## Exercise:
Look below for the line containing "Task: Open the data logger in Gazebo", then write out that line and every line after it to the end, exactly, minus the pictures.

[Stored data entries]
################

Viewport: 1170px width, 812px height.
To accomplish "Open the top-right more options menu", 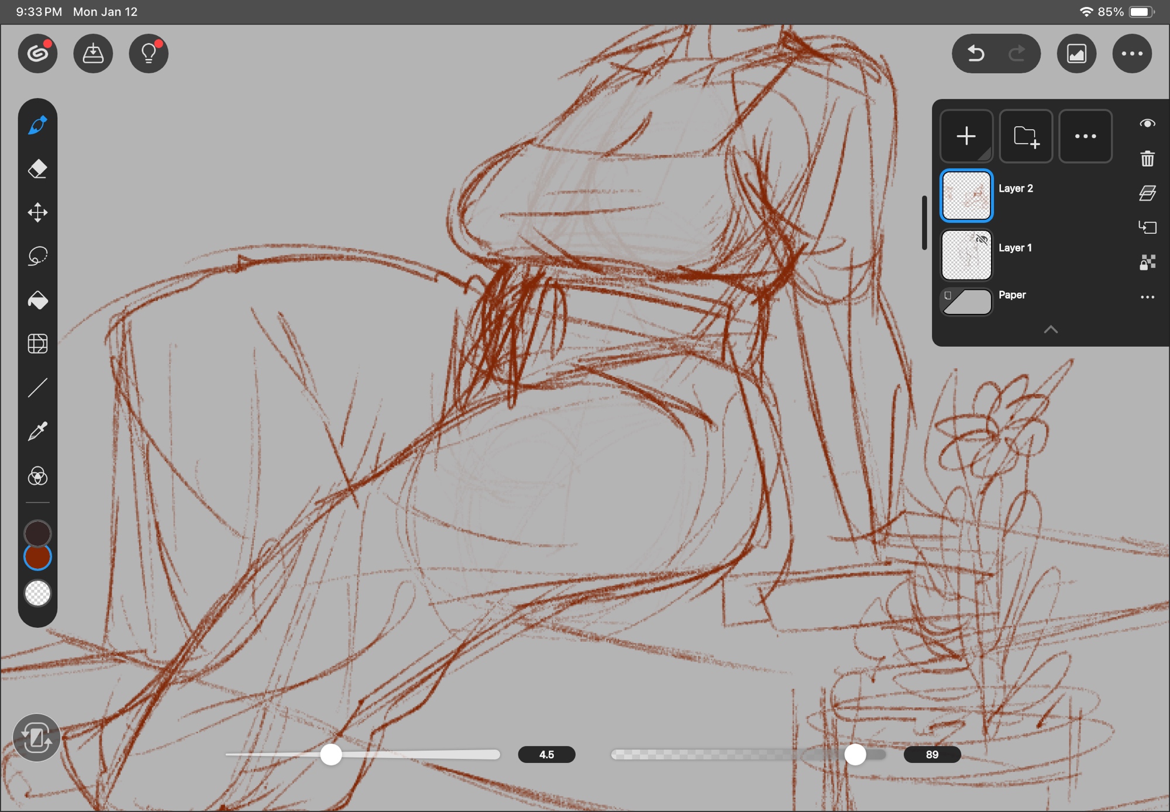I will (1131, 54).
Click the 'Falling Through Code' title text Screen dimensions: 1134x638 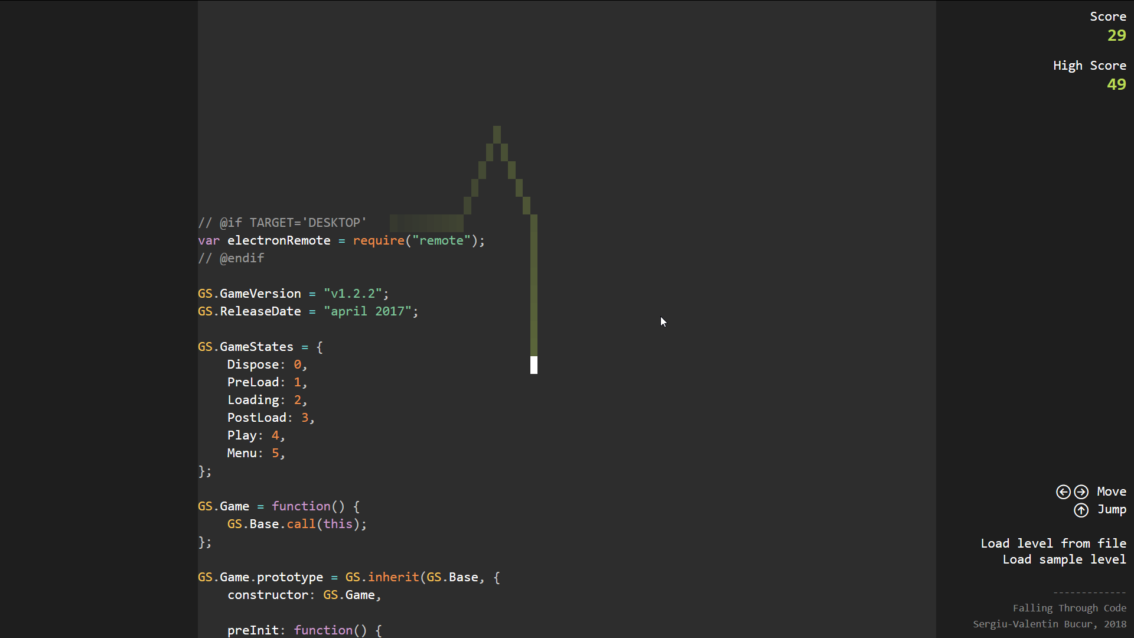point(1069,608)
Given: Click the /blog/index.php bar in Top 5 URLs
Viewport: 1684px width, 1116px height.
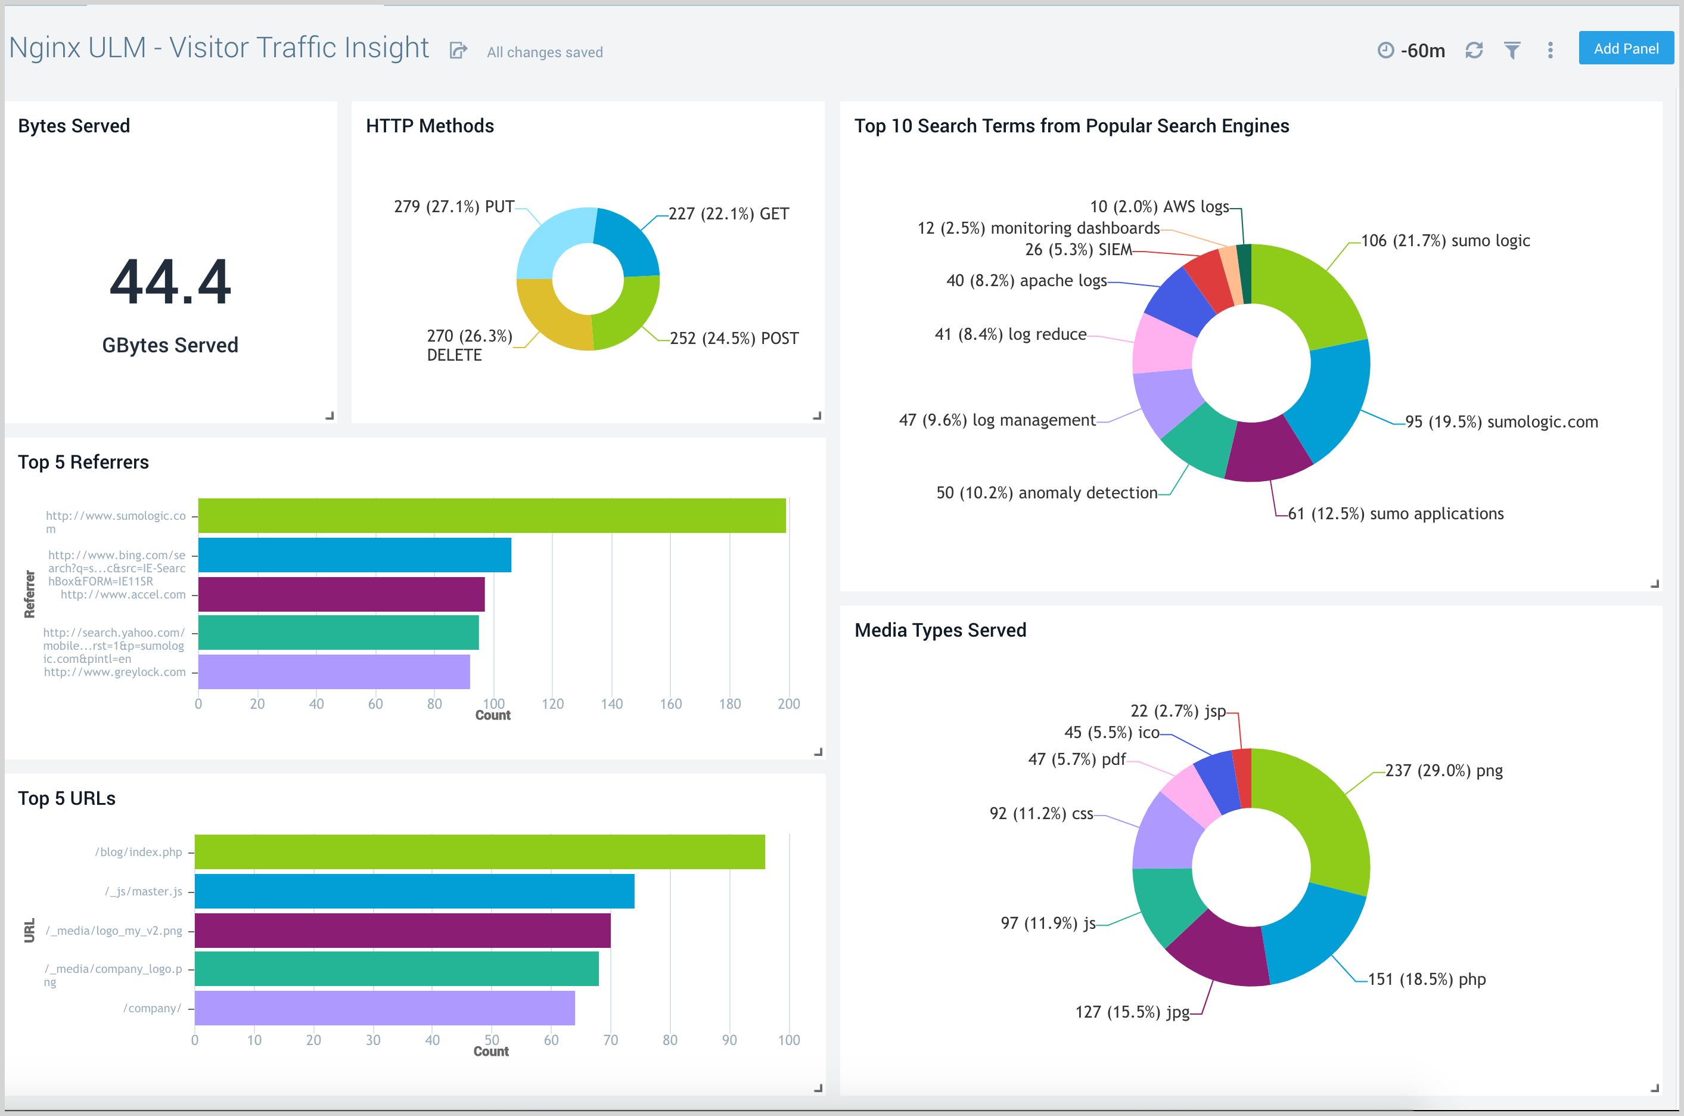Looking at the screenshot, I should tap(479, 852).
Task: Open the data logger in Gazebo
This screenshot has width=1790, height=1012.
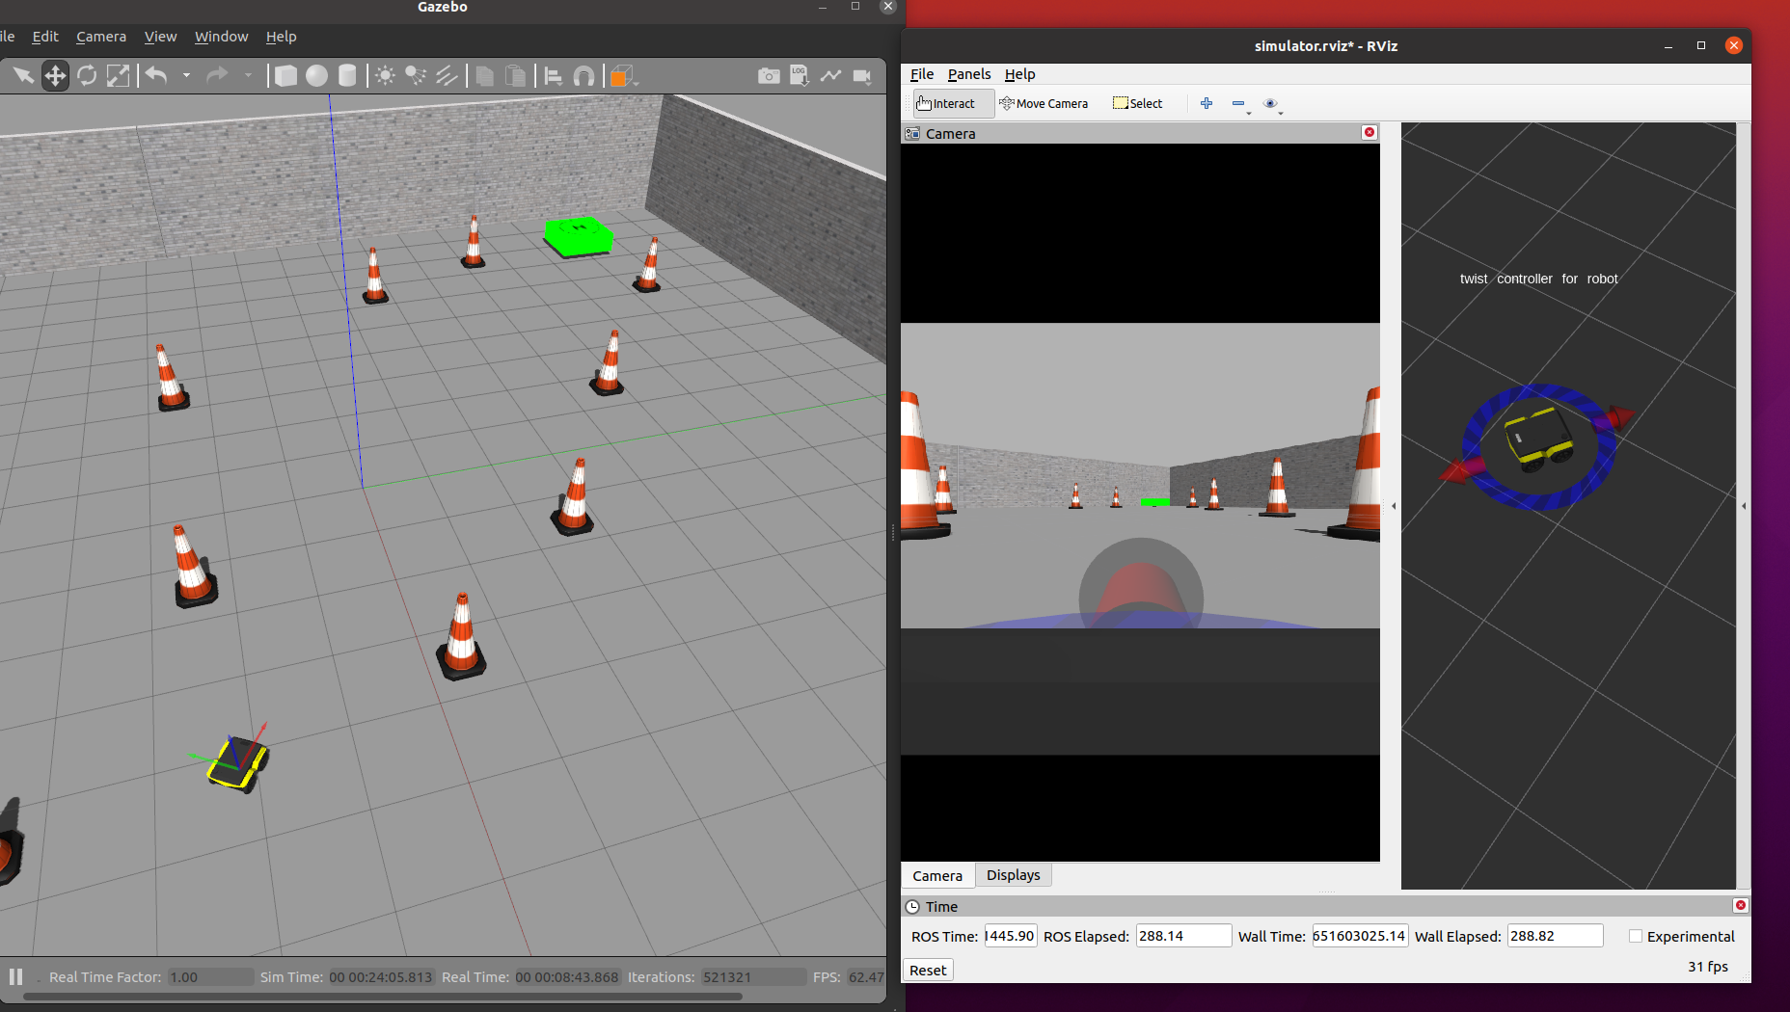Action: click(x=800, y=75)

################

## Problem solution:
Task: Open the data logger in Gazebo
This screenshot has width=1790, height=1012.
Action: click(x=800, y=75)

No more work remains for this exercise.